Now for the bad news. When trying to migrate the VM while it was powered on (VMotion) or powered off (cold migration), I ran into a snag. VMware sees the fibre tape device as a raw disk with an LSI Logic SCSI controller which is not supported for migration (I tried changing the LSI Logic bus to use Physical bus sharing, but that did not work):
fctape7 fctape9

The VM migration component of my test was a failure, but the fibre connectivity was a success. Perhaps we’ll have SCSI passthru migration ability in a future version of VMware Virtual Infrastructure. Maybe v-SCSI passthru is the answer (v-* seems to be the next generation answer to many datacenter needs). What this experiment all boils down to is that I can’t do much more with a fibre attached tape device than I can with a SCSI attached tape device. In addition, a VM with an attached SCSI passthru device remains pinned to an ESX host and therefore doesn’t belong on a clustered host.  However, I can think of a few potential advantages of a fibre attached tape device which may still be of interest:

  1. Fibre cabling offers better throughput speed and more bandwidth than SCSI.

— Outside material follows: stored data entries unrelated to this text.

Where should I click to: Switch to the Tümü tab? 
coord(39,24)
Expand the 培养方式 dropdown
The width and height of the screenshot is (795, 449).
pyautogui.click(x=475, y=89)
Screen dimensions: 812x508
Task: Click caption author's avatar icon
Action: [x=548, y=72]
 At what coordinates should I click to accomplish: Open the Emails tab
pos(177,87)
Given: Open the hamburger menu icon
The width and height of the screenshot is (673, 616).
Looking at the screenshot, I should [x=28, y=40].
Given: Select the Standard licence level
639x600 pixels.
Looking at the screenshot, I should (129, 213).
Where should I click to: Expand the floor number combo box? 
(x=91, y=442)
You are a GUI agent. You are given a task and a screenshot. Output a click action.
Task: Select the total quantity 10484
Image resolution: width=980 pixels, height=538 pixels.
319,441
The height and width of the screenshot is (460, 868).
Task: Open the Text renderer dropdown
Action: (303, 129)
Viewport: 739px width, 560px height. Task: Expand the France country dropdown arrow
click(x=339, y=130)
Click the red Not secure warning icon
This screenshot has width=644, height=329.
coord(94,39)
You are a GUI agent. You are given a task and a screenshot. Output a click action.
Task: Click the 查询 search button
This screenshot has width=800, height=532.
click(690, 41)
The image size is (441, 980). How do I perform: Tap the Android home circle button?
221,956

  2. Fibre cabling offers much longer cable run distances in the datacenter.
  3. A failed SCSI card on the host often means a motherboard replacement. A failed HBA on the host means replacing an HBA.
  4. Fibre cabling allows multipathing while SCSI cabling along with the required bus termination does not.
  5. Fibre cabling leverages a SAN fabric infrastructure which can be used to gather detailed reports using native and robust SAN fabric tools such as SAN switch performance monitor, SANsurfer, HBAnywhere, etc.
  6. VMs with fibre attached tape can still be migrated to other zoned hosts by simply removing the tape device in virtual hardware, performing the migration, then re-adding the tape device, all without leaving my chair. A SCSI attached tape device would actually need to be re-cabled behind the rack.